I don’t go in much for cultural tut-tutting. I don’t like searching sewers, for one thing, and, for another, I think it’s too easy to glorify a past that wasn’t usually as golden in reality as it becomes in retrospect—nostalgia, oddly enough, often ruins the human memory. But there’s something about the juxtaposition of Messrs. Copp and DiMaggio on the cultural radar screen that brings me up short.

“When I was a boy....” people expected to become celebrated for doing something that advanced, in some way, the human condition. E. B. White did it by writing essays that are models of grace and civility; even today, I always feel better about being a human being after reading one of them.

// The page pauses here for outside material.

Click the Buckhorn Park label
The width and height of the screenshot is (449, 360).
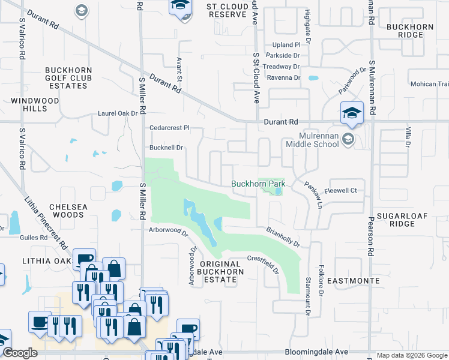(258, 183)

Joe DiMaggio did it by starting or stopping the flight of a 3" white leather spheroid on a Summer’s day, by maintaining an attitude of respect towards his star-crossed star of an ex-wife, and in a lot of other ways of which we have been reminded these past few days. He, too, had grace and civility; he, too, always made you feel better about belonging to our species.

It was really pretty simple: you worked hard at doing something worthwhile; you got good; you became famous (at least among people who enjoyed that sort of thing). And if you were truly world-class, you used your fame to advance some other worthwhile thing.

There is nothing about Mr. Copp’s life which makes me delight in belonging to his tribe. Even the idea of watching him and/or his augmented associate on a talk show makes me physically ill. It’s not just that their actions were vapid and possibly illegal, and ought to be condemned rather than celebrated; I cannot, for the very life of me, figure out what such creatures could possibly say that would be of the slightest interest to anyone who valued his or her humanity. He worked hard at something utterly without value, loused it up, and now presents himself as another member of the parade of self-made victims, using his celebrity to promote additional triviality—DiMaggio’s Evil Twin; DiMaggio turned inside out.

I recognize that the manners of my childhood were sometimes as phony as Mr. Copp’s girlfriend’s glands. I realize that they were sometimes used to cover malice and malevolence, and to mask motives much more sinister than the simplemindedness which would enlist Mom’s Mastercard in the service of mammary maximization.

But, by gum!, they contributed to a general sense of human dignity, and something dreadful has happened when we, as a people, decide to treat Copp, his girlfriend, and many other denizens of the Daytime as if they deserved the attention we lavish on them. Attention is too precious a commodity to waste on fools.